ASSIGNED TASK: Restate word for word the lines of the records below, starting at the line that contains "Patinetes Electricos (973, 101)" and ending at the line that contains "Focus on Flowers (521, 728)", with both of those lines included and nothing else.

(DATA SHOWN)

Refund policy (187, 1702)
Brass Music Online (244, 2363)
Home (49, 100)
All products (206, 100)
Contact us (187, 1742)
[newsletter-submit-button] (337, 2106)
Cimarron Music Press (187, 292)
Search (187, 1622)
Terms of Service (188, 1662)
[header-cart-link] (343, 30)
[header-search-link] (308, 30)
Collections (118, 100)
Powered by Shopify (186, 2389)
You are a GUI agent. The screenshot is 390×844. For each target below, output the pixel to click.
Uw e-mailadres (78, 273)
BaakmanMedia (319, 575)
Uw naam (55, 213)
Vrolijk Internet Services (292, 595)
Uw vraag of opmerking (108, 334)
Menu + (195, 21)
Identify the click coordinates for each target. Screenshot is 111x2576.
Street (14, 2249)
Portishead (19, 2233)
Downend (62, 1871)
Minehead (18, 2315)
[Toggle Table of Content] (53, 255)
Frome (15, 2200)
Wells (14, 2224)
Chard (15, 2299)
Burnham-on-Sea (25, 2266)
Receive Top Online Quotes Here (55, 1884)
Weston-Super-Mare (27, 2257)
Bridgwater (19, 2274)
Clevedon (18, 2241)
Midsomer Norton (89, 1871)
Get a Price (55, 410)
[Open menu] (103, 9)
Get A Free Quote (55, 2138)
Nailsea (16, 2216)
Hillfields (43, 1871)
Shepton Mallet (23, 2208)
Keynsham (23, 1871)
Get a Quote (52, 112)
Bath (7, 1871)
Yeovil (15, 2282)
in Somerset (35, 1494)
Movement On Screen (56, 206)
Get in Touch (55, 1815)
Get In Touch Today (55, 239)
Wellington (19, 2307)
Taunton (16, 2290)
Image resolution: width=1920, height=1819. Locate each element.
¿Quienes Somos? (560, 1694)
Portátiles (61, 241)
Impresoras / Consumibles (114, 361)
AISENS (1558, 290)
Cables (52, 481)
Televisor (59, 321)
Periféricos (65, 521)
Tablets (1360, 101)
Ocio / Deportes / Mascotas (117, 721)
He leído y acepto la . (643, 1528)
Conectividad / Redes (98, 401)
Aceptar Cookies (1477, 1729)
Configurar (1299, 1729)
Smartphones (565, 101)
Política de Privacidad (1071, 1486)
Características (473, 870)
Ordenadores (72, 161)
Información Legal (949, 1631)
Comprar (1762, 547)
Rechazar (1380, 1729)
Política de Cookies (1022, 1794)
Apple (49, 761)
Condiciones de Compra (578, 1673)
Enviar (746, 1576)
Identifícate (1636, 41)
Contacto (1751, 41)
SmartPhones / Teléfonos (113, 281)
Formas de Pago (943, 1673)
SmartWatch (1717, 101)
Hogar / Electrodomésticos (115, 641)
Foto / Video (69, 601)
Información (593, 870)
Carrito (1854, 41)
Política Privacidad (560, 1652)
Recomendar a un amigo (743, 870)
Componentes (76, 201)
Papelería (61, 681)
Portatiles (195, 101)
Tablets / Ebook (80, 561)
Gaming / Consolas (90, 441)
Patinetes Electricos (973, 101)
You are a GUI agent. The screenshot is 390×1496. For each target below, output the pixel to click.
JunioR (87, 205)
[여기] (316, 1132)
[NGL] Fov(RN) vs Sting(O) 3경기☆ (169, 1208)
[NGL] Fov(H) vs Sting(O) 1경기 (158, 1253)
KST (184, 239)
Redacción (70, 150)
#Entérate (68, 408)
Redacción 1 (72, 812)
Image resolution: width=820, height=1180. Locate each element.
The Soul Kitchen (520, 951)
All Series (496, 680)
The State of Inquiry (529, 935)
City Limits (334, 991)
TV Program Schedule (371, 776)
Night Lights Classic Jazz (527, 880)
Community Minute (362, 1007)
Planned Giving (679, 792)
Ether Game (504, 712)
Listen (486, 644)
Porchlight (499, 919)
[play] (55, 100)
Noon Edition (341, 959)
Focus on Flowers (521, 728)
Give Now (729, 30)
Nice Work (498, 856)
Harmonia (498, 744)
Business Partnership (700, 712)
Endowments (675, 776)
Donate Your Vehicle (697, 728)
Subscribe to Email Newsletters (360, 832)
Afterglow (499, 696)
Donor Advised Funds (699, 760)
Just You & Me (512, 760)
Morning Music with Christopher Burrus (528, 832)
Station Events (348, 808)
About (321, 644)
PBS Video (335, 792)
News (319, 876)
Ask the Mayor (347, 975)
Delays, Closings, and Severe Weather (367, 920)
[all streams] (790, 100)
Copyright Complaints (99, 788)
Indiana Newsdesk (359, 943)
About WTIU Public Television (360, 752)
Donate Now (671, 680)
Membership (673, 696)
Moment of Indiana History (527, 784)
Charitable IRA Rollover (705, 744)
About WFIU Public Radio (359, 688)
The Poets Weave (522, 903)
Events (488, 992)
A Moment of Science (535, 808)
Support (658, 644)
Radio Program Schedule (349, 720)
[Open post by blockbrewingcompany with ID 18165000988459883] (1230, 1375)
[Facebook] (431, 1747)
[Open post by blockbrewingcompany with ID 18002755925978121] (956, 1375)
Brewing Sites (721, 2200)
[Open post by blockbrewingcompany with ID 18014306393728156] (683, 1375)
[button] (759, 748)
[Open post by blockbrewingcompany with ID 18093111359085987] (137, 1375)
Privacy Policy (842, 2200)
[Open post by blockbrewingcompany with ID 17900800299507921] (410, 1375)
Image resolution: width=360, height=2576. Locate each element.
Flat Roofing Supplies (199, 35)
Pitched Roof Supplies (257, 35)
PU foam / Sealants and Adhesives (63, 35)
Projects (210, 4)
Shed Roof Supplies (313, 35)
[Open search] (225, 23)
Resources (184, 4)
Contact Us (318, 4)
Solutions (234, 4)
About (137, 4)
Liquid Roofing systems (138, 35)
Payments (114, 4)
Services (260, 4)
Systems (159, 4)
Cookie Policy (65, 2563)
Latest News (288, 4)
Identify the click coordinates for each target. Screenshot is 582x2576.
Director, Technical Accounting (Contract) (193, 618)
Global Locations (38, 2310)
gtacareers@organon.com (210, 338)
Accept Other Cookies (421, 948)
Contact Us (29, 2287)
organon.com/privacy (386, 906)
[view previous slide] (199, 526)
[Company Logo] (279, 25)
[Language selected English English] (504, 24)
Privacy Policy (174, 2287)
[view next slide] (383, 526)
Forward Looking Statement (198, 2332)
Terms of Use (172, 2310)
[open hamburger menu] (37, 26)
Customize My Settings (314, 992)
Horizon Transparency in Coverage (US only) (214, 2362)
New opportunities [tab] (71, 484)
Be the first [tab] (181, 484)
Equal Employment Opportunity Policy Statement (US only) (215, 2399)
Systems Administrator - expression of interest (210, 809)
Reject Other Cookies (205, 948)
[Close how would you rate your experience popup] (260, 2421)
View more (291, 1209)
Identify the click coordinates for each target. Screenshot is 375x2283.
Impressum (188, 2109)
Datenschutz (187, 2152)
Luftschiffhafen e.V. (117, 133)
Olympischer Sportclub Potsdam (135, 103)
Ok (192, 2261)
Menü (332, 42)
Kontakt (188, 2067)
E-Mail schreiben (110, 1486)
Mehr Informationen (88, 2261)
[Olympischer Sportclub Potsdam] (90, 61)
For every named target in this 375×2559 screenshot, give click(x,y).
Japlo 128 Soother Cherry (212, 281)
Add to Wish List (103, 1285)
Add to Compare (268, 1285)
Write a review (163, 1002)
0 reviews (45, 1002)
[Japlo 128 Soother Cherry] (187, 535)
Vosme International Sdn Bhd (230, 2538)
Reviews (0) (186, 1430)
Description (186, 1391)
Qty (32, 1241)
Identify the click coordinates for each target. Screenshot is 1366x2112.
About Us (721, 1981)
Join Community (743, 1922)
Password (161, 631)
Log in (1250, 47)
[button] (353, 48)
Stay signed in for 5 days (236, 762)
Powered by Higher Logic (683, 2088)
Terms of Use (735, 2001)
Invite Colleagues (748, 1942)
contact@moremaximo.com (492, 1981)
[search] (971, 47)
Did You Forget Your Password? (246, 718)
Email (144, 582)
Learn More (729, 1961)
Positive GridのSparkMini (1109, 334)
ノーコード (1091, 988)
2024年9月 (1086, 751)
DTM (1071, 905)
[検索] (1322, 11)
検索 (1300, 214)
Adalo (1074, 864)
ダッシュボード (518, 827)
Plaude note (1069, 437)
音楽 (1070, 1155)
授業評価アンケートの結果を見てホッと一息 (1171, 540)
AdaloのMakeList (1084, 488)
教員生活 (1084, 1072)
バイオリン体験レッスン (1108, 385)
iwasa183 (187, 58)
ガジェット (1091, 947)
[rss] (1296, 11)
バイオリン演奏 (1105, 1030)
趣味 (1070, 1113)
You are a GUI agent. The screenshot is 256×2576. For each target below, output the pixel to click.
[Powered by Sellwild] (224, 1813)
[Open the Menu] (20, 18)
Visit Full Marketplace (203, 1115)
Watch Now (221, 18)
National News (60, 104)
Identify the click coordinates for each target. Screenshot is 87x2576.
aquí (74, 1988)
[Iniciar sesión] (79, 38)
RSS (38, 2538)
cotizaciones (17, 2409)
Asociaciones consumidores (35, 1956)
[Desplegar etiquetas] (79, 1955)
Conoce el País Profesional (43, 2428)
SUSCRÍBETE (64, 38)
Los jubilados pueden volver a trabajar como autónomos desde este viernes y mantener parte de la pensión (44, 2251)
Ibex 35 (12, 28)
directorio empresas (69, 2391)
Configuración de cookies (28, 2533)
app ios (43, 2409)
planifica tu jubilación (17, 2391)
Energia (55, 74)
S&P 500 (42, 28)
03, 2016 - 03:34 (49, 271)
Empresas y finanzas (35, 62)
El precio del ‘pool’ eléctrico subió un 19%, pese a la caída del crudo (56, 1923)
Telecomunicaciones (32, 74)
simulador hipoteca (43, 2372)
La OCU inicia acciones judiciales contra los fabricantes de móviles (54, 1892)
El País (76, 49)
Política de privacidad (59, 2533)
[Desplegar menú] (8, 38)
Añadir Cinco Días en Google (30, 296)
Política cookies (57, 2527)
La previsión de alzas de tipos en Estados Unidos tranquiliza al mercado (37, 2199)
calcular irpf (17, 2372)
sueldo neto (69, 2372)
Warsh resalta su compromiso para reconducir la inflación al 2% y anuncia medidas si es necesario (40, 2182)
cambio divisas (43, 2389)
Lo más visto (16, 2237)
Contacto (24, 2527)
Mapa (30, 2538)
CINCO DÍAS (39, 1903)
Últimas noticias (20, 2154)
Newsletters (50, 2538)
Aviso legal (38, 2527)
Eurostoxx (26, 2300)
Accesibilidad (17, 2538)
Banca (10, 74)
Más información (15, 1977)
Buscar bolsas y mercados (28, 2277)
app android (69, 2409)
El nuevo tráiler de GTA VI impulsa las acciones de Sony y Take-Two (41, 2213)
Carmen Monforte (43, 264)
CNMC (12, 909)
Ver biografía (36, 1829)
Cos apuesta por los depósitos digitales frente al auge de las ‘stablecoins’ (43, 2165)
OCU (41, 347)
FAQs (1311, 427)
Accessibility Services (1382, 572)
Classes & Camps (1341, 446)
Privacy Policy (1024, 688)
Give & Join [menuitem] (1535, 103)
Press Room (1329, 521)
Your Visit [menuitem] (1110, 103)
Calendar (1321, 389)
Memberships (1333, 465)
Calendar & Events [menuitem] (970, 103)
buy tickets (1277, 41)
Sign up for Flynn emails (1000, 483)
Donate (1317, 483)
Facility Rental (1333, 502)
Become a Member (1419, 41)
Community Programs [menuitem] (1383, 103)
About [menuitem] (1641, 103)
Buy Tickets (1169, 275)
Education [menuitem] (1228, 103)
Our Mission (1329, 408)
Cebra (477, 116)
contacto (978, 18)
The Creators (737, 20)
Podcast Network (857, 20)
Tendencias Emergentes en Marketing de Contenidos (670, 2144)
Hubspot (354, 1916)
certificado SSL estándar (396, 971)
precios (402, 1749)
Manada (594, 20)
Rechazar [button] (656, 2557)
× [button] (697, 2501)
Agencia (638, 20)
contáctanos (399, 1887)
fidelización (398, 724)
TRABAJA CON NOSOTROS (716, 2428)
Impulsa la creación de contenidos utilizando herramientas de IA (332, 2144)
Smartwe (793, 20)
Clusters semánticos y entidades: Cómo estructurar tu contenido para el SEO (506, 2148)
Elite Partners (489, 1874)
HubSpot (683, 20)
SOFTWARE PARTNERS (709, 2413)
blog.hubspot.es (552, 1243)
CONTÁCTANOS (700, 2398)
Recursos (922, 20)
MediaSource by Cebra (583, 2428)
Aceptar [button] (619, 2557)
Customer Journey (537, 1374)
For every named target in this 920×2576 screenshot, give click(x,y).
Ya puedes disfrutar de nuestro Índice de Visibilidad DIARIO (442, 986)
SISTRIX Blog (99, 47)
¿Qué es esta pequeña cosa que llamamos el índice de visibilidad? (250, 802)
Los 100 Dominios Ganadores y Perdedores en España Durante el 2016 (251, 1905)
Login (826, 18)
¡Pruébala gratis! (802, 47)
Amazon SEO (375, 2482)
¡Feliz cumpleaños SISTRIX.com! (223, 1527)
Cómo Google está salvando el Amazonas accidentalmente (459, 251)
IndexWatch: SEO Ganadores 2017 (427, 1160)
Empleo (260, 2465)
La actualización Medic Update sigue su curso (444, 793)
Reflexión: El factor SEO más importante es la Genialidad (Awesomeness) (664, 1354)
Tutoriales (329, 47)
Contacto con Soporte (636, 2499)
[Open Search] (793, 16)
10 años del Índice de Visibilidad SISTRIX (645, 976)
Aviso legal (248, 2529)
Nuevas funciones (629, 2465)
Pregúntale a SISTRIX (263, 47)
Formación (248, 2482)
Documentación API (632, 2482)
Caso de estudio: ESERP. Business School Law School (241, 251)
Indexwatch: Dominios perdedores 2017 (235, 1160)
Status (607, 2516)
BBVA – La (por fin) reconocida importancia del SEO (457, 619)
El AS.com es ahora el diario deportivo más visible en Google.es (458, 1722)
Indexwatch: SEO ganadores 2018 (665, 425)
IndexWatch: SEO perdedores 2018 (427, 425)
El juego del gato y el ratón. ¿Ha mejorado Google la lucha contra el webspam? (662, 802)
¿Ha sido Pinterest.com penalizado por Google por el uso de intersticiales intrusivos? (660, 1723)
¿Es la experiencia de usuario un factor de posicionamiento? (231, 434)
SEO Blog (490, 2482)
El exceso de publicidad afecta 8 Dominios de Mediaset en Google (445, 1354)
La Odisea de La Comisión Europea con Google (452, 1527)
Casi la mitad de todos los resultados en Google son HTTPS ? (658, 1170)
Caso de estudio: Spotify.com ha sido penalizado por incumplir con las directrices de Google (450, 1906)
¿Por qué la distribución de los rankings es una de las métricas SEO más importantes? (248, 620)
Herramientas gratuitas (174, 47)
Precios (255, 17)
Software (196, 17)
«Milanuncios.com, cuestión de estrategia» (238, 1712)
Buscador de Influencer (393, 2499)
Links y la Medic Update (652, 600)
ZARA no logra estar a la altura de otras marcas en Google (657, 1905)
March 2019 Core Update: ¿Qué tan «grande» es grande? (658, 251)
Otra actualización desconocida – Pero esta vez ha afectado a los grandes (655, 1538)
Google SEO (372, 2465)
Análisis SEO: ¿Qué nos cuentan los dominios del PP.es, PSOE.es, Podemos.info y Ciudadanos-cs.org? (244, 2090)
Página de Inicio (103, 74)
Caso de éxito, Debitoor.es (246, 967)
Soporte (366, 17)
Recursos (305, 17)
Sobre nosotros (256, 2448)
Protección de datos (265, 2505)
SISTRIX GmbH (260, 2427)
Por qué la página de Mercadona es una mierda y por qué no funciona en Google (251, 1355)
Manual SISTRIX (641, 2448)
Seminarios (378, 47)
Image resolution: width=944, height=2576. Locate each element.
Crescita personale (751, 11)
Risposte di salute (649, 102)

(End DATA SHOWN)

RESULT BELOW:
Patinetes Electricos (973, 101)
You are a GUI agent. The screenshot is 390×1496. For each target below, output the pixel to click.
JunioR (87, 205)
[여기] (316, 1132)
[NGL] Fov(RN) vs Sting(O) 3경기☆ (169, 1208)
[NGL] Fov(H) vs Sting(O) 1경기 (158, 1253)
KST (184, 239)
Redacción (70, 150)
#Entérate (68, 408)
Redacción 1 (72, 812)
Image resolution: width=820, height=1180. Locate each element.
The Soul Kitchen (520, 951)
All Series (496, 680)
The State of Inquiry (529, 935)
City Limits (334, 991)
TV Program Schedule (371, 776)
Night Lights Classic Jazz (527, 880)
Community Minute (362, 1007)
Planned Giving (679, 792)
Ether Game (504, 712)
Listen (486, 644)
Porchlight (499, 919)
[play] (55, 100)
Noon Edition (341, 959)
Focus on Flowers (521, 728)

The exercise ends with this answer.